Aim
Please convert the records into a Markdown table with the columns Row and Record line, beginning at the line that has "The width and height of the screenshot is (1028, 632)." and stopping after the line that has "The image size", with blank lines left out. Keep the pictures out of the table.

Data excerpts
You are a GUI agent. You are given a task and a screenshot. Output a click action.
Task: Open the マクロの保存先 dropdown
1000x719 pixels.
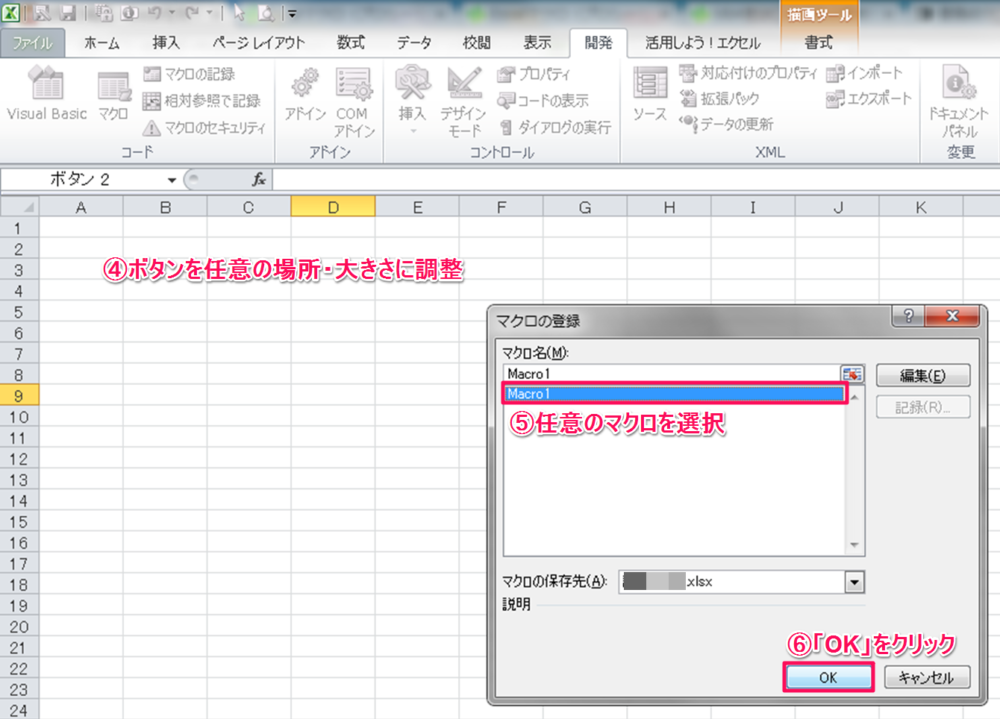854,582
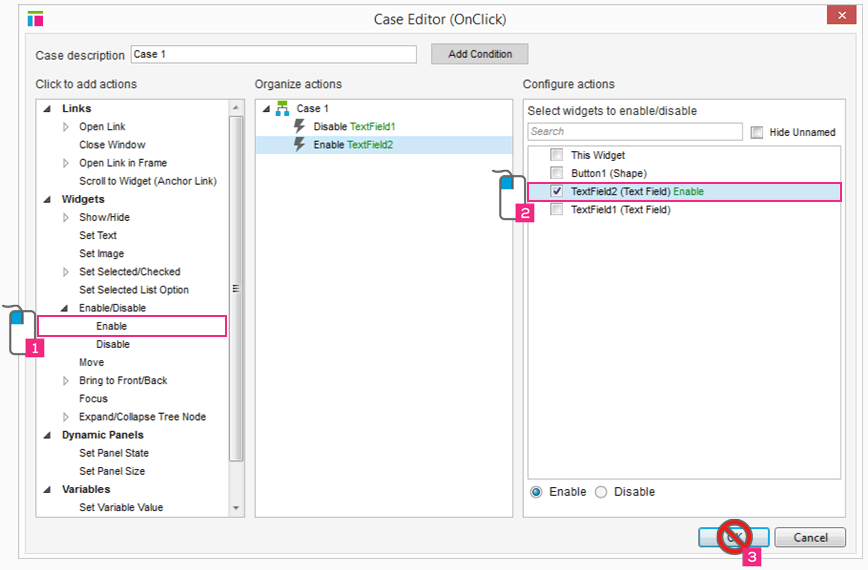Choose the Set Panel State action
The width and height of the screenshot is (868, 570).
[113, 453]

...

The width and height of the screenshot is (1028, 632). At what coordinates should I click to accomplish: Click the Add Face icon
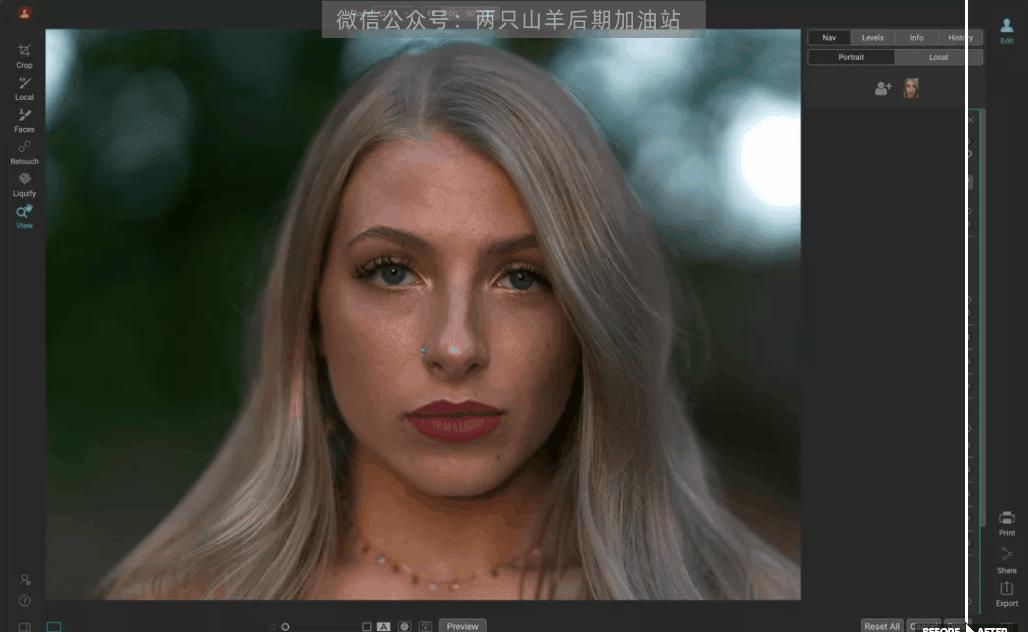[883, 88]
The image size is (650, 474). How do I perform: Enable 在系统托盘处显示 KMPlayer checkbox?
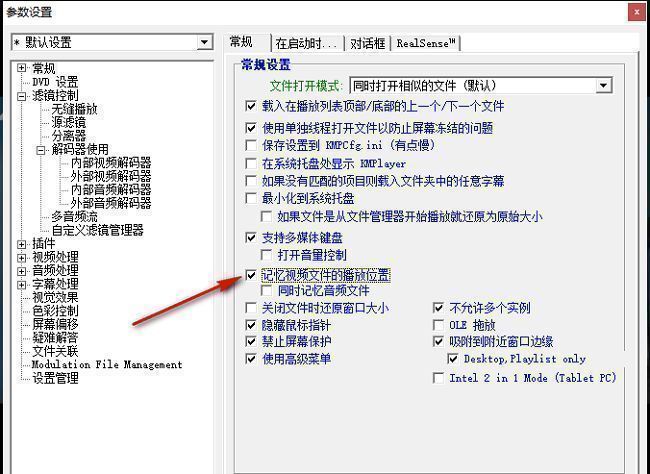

Right answer
| Row | Record line |
|---|---|
| 1 | The width and height of the screenshot is (1028, 632). At what coordinates should I click to accomplish: Click the Add Face icon |
| 2 | [883, 88] |
| 3 | The image size is (650, 474). How do I perform: Enable 在系统托盘处显示 KMPlayer checkbox? |